I thanked her, and hurried up to my room to pull on my running gear and trainers. Nina was lying on her bed, looking up at the ceiling and listening to something on her iPhone.

‘That Flo’s quite the fruitloop, isn’t she?’ she said conversationally as I came in, pulling out her earphones.

‘Is that a medical term, Dr da Souza?’

‘Yes. From the Latin Fruitus Lupus, fruit of the moon, associated with the pagan belief that insanity was connected to bathing in the light of the full moon.’

I began laughing as I pulled off my jeans and yanked on my thermal running leggings and top.

‘Lupus is Latin for wolf. You’re thinking of luna. Where are my trainers? I left them by the door.’

‘I chucked them under the bed. Anyway, werewolves turn crazy at the full moon. Same diff. Speaking of crazy, are you going out?’

‘Yes.’ I bent to look under the bed. There were my trainers, miles underneath. Thanks, Nina. I knelt and began fishing with my arm, my voice muffled by the bedclothes as I asked, ‘Why?’

‘Let me see.’ She began ticking off the reasons on her fingers. ‘It’s dark, you don’t know the neighbourhood, there’s free wine and food downstairs – oh, and did I mention it’s pitch f*cking black outside?’

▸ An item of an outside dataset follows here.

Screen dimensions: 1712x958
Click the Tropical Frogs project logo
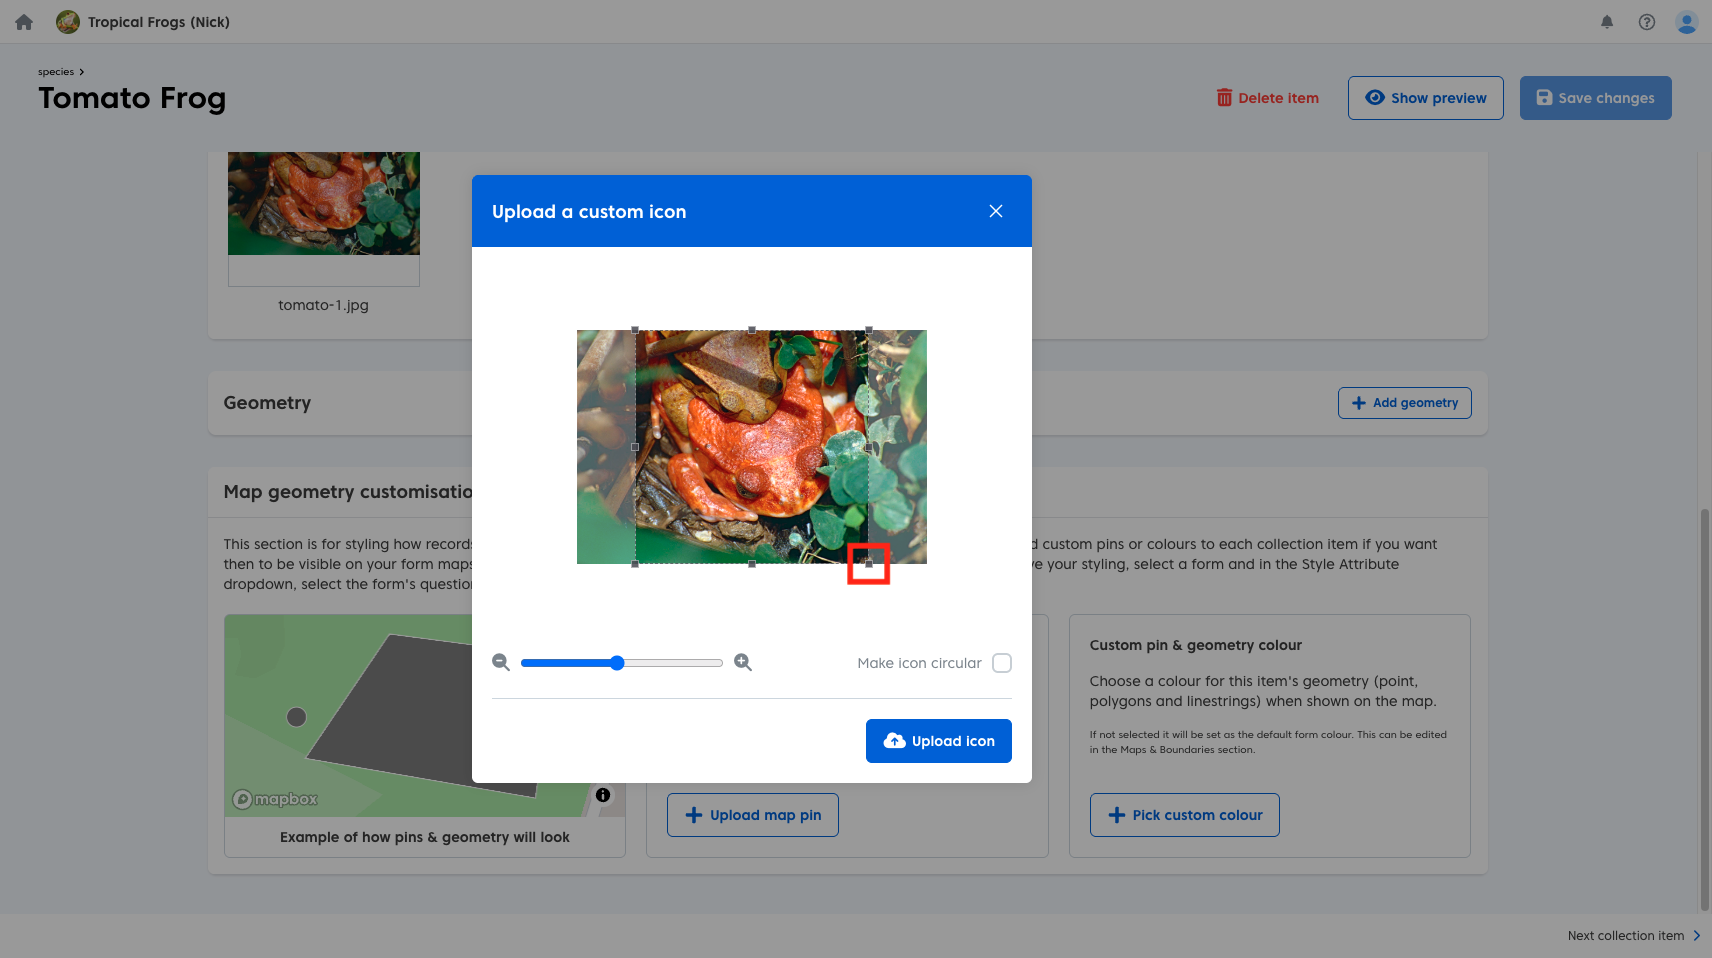68,22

‘It’s not pitch-black.’ I looked out of the window as I tied my trainer laces. It was pretty dark, but it wasn’t pitch-black. The sun had set but the sky was clear and still illuminated by a diffuse pearly-grey light in the west, and a round white moon rising from the trees in the east. ‘And it’s going to be a full moon, so it won’t be that dark even after the sun sets properly.’

‘Oh really, Miss Leonora “I’ve lived in London for the past eight years and never strayed more than fifty yards from a streetlamp in all that time” Shaw?’

‘Really.’ I double-knotted the trainers and stood up straight. ‘Don’t give me grief, Nina, I’ve got to get out or I really will go crazy, moon or no moon.’

‘Huh. You’re finding it that bad?’

‘No.’

But I was. I couldn’t explain why. I couldn’t tell Nina how it had made me feel, having strangers picking over my past with Clare downstairs, like someone picking at the edges of a half-healed wound. I’d made a mistake in coming – I knew that now. But I was stuck here, car-less, until Nina chose to go.

‘No, I’m fine. I just want to get out. Now. See you in an hour.’

I set off down the stairs, with her mocking laugh following me as I slammed out the door.

‘You can run … but you can’t escape!’

Out in the forest I took a breath of the clean, crisp air and began to warm up. I stretched my limbs against the garage, looking out into the forest. The sense of menace, nearing claustrophobia, that I’d had inside had gone. Was it the glass? The feeling that anyone could be out there, looking in, and we’d never know it? Or was it the strange anonymity of the rooms that made me think of of social experiments, of hospital waiting rooms?